A web design degree should focus on the visual and functional aspects of graphic and interface design as appropriate for the web, including a fundamental understanding of at least the basic elements of production: image preparation, (X)HTML, and CSS. Someone with a degree in web design should be (at least) a proficient graphic and interface designer and a competent coder. A web development degree would be the flipside: A proficient coder (and selective programmer) and competent designer.
There is no “just one,” because designers and developers need to speak each other’s languages. The work of the best web designers is necessarily informed by at least a modicum of web development knowledge. Likewise, the developers who are able to take those designers’ work to another level are able to do so because of an understanding of the designers’ decisions. Without that overlap, the details that make great web design will either fail to surface or be lost in translation.
If you could create your dream curriculum for web design and development, what courses and information would you include? Why? What courses and information now in such programs would you eliminate? Why?
To properly answer this question would take a lot more time and thought than I have to give at the moment, but one very important thing I suspect is absent from a lot of web-focused design curricula is design history. As far as I’m concerned, if anyone that doesn’t know history is doing important work, they’re doing it by accident.
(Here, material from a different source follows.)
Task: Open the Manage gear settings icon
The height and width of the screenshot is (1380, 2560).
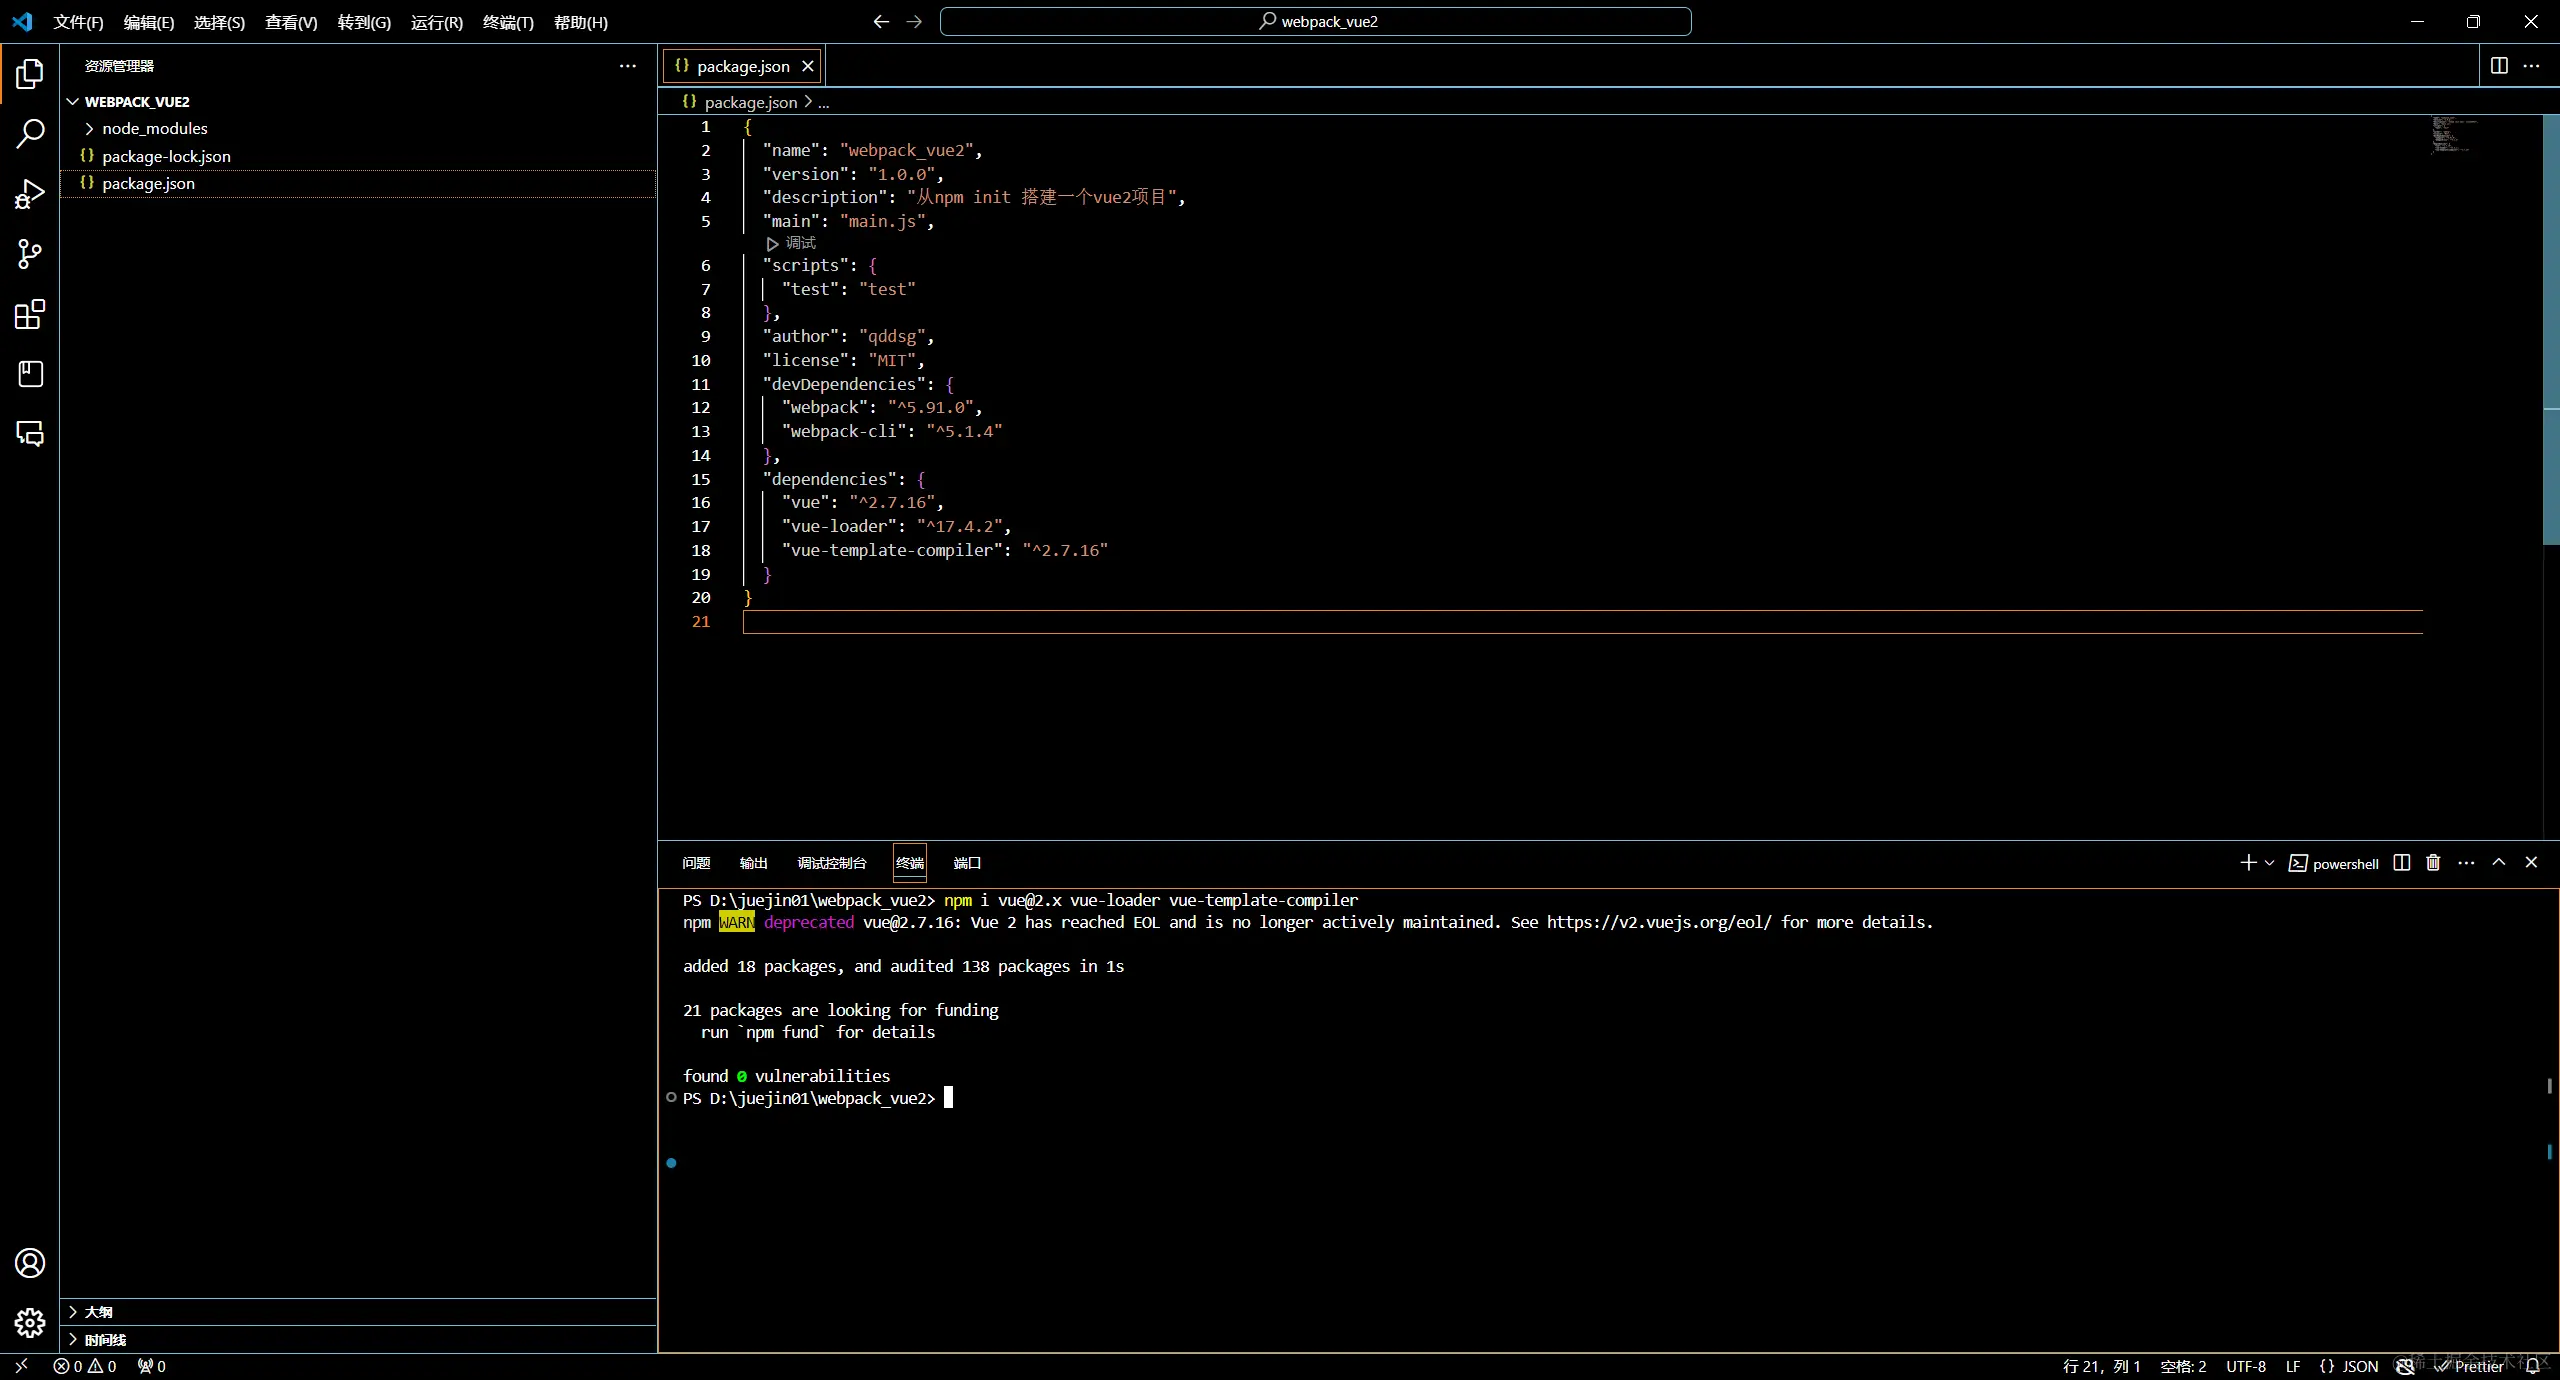Action: point(30,1323)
Evidence of a well-rounded education, a fundamental understanding of responsible design and development that focuses on the needs of the end user, and a genuine curiosity and enthusiasm for continuing to learn and grow. I want to see how their imagination works in both heavily restrained and wide-open atmospheres; I want to get a sense of their instincts. Bottom line: A healthy mix of expressive experimentation and buttoned-down client work (understanding that the client work may be fictional).
Hire faculty that are motivated to maintain their own continuing self-education (just as many of us in the work force do, largely via the blogosphere), and have schools fund it whenever possible (conferences, workshops, seminars, etc.). I hear too many horror stories about schools teaching sorely outdated practices. As much as I’m sure budget constraints are a problem, I can’t get my head around the idea of hiring professors who lack the curiosity to keep up with what’s going on in the web design/development world. It moves too fast. Hire people willing to keep up with it.